For those of you who say they don't like doctests because they don't give you isolation between tests. Here's an example of an integration doctest for Plone that gives you exactly that:

from Testing import ZopeTestCase as ztc
from Products.PloneTestCase import PloneTestCase as ptc
from Products.PloneTestCase.layer import PloneSite

ZOPE_DEPS = ['MyZopeProductDependecy']
PLONE_DEPS = ['MyPloneProduct',
              'MyPloneDependency']

for x in ZOPE_DEPS + PLONE_DEPS:
    ztc.installProduct(x)
ptc.setupPloneSite(products=PLONE_DEPS)

class MyTest:
    def test_one():
        r"""
        Check if one and one is two:

          >>> 1 + 1
          2
        """

    def test_two():
        r"""
        Check if one minus one is zero:

          >>> 1 - 1
          0
        """

def test_suite():
    suite = ztc.ZopeDocTestSuite(test_class=ptc.PloneTestCase)
    suite.layer = PloneSite
    return suite

Look at G. Writing Tests in the (somewhat out of date) The Zope 3 Developer's Book for more inspiration.

Don't do traditional-style unit tests, they're ugly. Is this a matter of test, err taste? I don't think so.

Of course, if you want real isolation, you go for unit tests (i.e. no ZopeTestCase involved). People are usually scared and say, but then I need to set so much up by hand, or, don't make me write a mock object for everything, but those arguments aren't really valid most of the time. This is how easy a pure unit test using doctest for a Plone Product (or any Python program) can look like:

import unittest
from zope.testing import doctest

class Add:
    r"""
    >>> 1 + 1
    2
    """

class Subtract:
    r"""
    >>> 1 - 1
    0
    """

def test_suite():
    return unittest.TestSuite((doctest.DocTestSuite()))

If you have a hard time creating mock objects to test against, try Mocky.

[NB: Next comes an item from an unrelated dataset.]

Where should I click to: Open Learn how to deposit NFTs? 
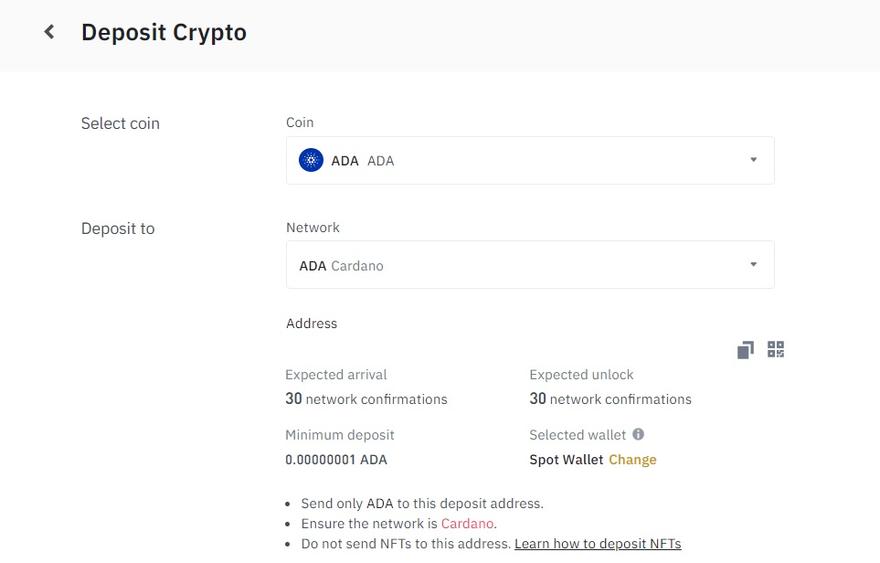tap(597, 544)
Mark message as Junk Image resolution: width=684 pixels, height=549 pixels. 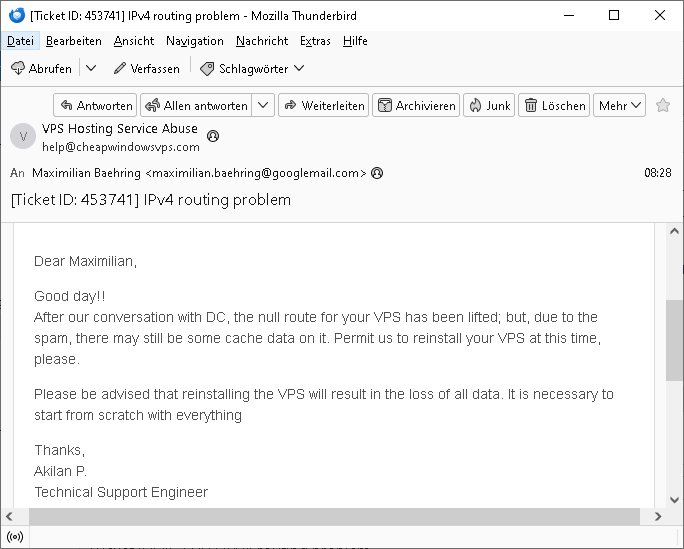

This is an example of mocking a CMF site that gives you getPhysicalPath, has a portal_catalog and some special site_properties for use with your content type:

>>> from mocky import Mocky
>>> import Acquisition
>>> class MockySite(Mocky, Acquisition.Explicit):
...     def getPhysicalPath(self):
...         return tuple(self.name.split('.'))
...     def portal_catalog(self, **kwargs):
...         return []
>>> site = MockySite('site')
>>> props = site.portal_properties.site_properties
>>> props.getProperty = lambda x: 'utf-8' # doctest: +ELLIPSIS
Set site.portal_properties.site_properties.getProperty to <function ...>

>>> from Products.MyProduct.content import MyContentType
>>> content = MyContentType('someid').__of__(site)
>>> content.something_that_involves_using_portalcatalog_and_siteproperties()
'your result here'

Update: The python-in-testing list has an interesting discussion about doctest vs. unittest.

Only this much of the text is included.